Within the newest episode of our sponsored interview sequence, In The Highlight, we’re joined by Deepan Patel, Trade Supervisor – Infrastructure at Phoenix Contact.
Throughout the interview we unpack what’s new in Phoenix Contact’s Niagara controller vary – and what it means for operators balancing uptime, scalability and safety. We additionally uncover how Niagara-based management can deliver a number of programs right into a single platform, significantly in environments corresponding to chilled-water schemes, whereas including {hardware} and deployment advantages aimed on the knowledge centre market.
Scaling I/O with out increasing the footprint
Patel highlights the controller footprint and built-in I/O as a place to begin, then factors to enlargement choices designed to scale up with demand.
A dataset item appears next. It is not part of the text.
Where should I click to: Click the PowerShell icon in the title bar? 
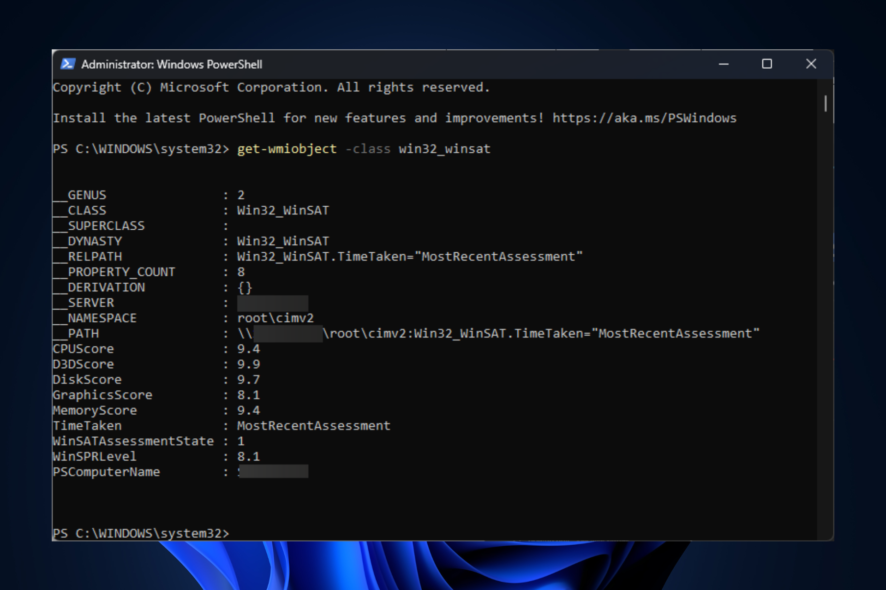68,64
Within the interview, he explains that the platform can join as much as 16 further extensions, and {that a} bigger controller variant can assist as much as 63 I/O modules in a compact format – concentrating on larger, extra complicated deployments.
Key takeaways from the controller dialogue:
- Niagara-based management with built-in I/O for a compact set up
- Enlargement through extension modules to assist bigger deployments
- A give attention to faster deployment via modular connectivity and integration
- Redundancy, speedy failover and the resilience agenda
With redundancy front-of-mind for operators, Patel explains how community capabilities can assist frequent N+1-style situations – the place a major system palms over to a secondary when one thing goes mistaken.
As he places it, when failures happen, the switch-over could be ‘nearly instantaneous’.
Cyber resilience additionally comes up as a rising requirement for the sector, with Patel flagging that operators might want to align with rising requirements and expectations over the following few years – alongside the same old imperatives round energy and community resilience.